▶ [What you need to do]:
Leaving out the pictures, restate each record below word for word.

▶ [Records for processing]:
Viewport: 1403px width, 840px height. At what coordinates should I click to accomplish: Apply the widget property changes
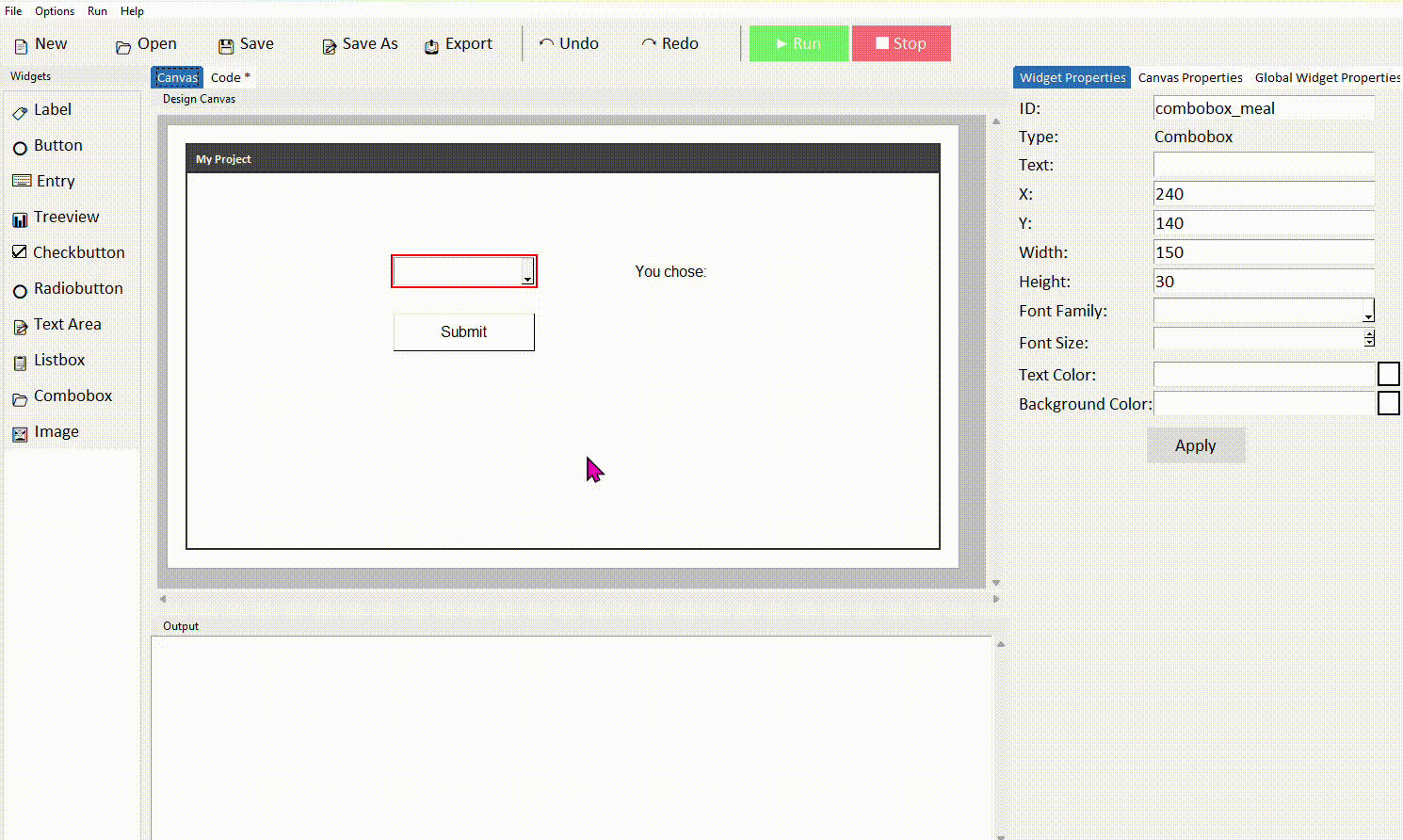coord(1195,444)
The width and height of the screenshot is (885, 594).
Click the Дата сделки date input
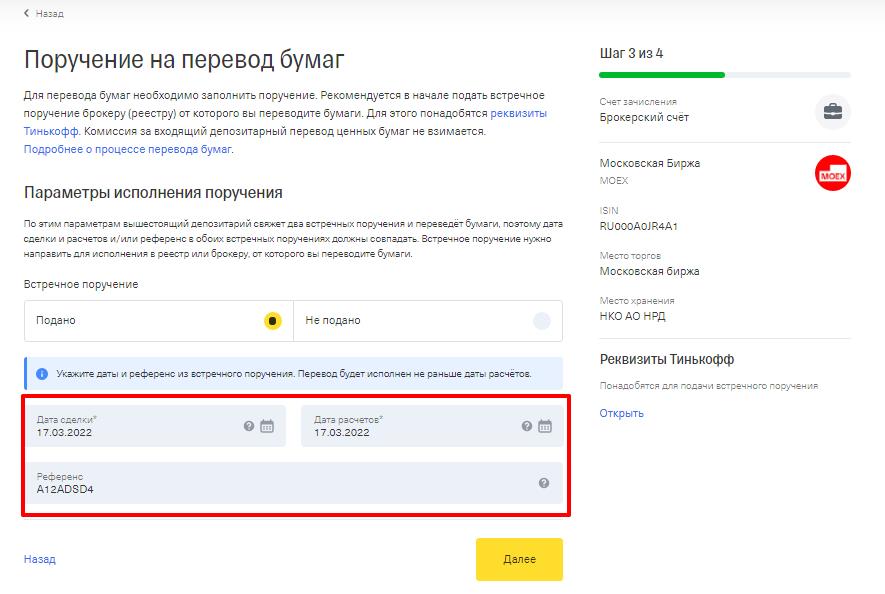(x=130, y=432)
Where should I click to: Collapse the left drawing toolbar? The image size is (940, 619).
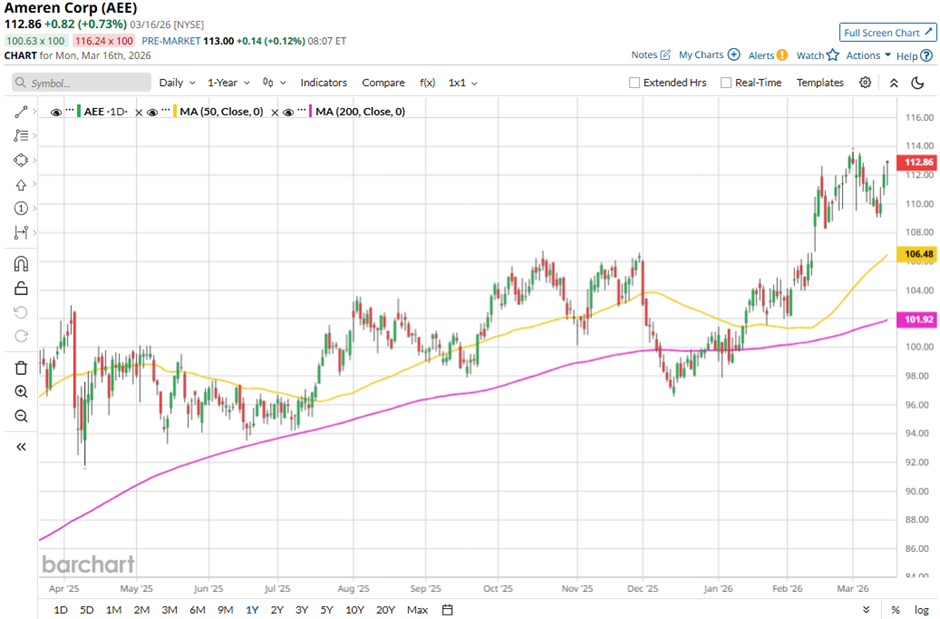pos(20,447)
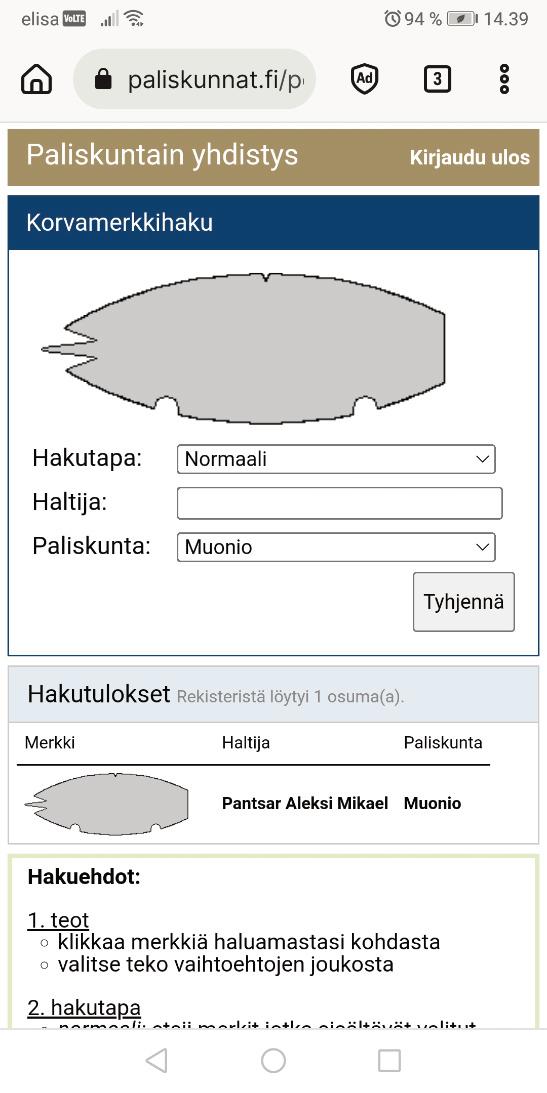
Task: Click the top notch on large earmark
Action: (265, 278)
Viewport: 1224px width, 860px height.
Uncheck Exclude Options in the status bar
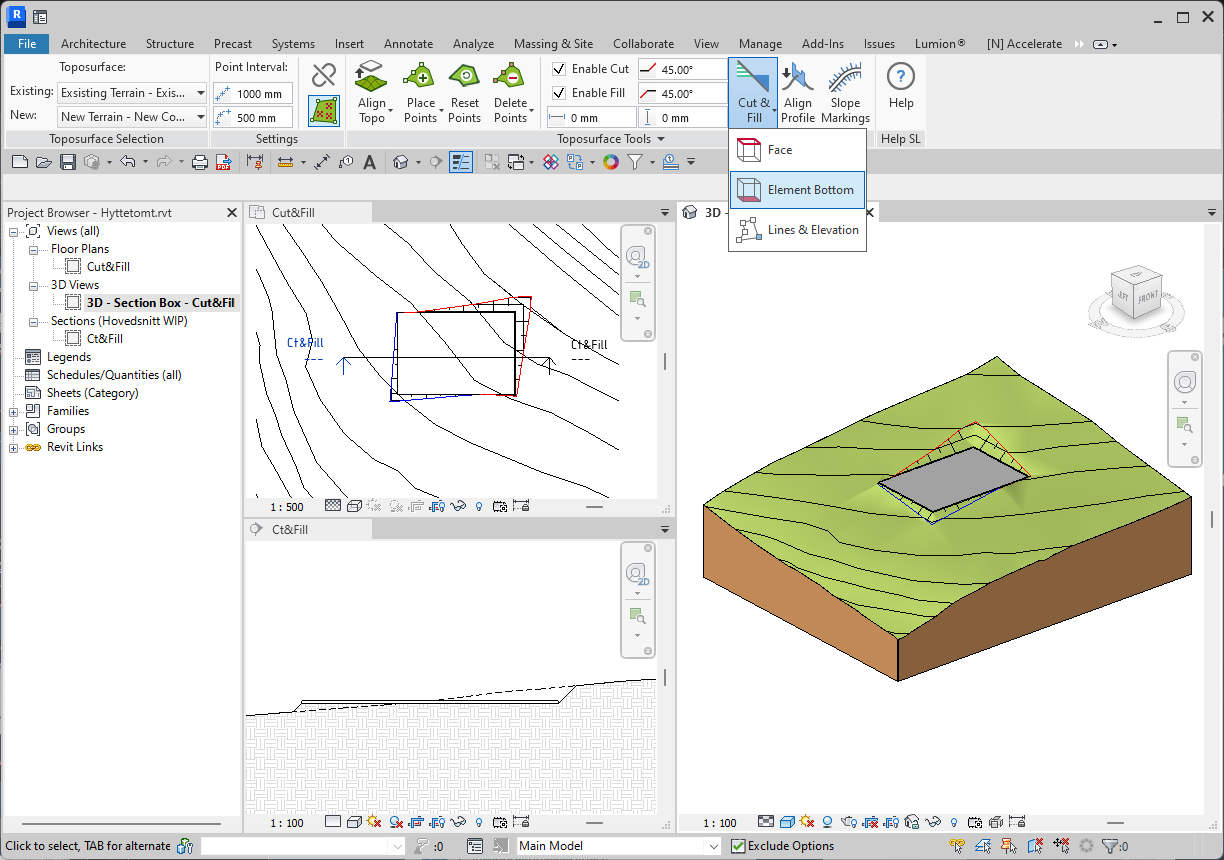737,845
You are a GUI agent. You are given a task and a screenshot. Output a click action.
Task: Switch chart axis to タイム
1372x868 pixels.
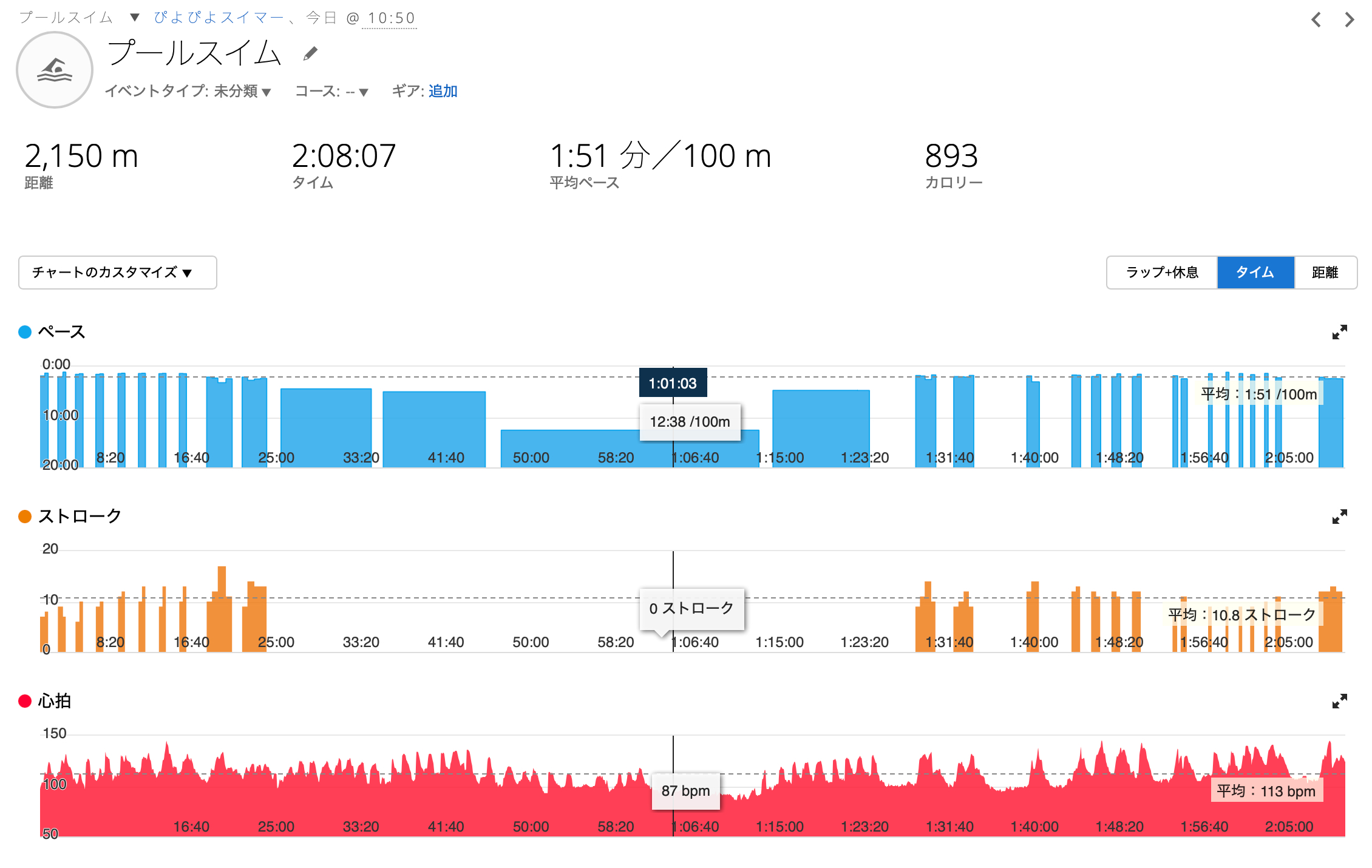pyautogui.click(x=1255, y=273)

▶ [Solution for this problem]:
Viewport: 1403px width, 840px height. At what coordinates should I click to accomplish: Apply the widget property changes
coord(1195,444)
The width and height of the screenshot is (885, 594).
Click the Дата сделки date input
(x=130, y=432)
Where should I click to: Collapse the left drawing toolbar? The image size is (940, 619).
pos(20,447)
Task: Click the top notch on large earmark
Action: (265, 278)
Viewport: 1224px width, 860px height.
Uncheck Exclude Options in the status bar
737,845
You are a GUI agent. You are given a task and a screenshot. Output a click action.
Task: Switch chart axis to タイム
1372x868 pixels.
pyautogui.click(x=1255, y=273)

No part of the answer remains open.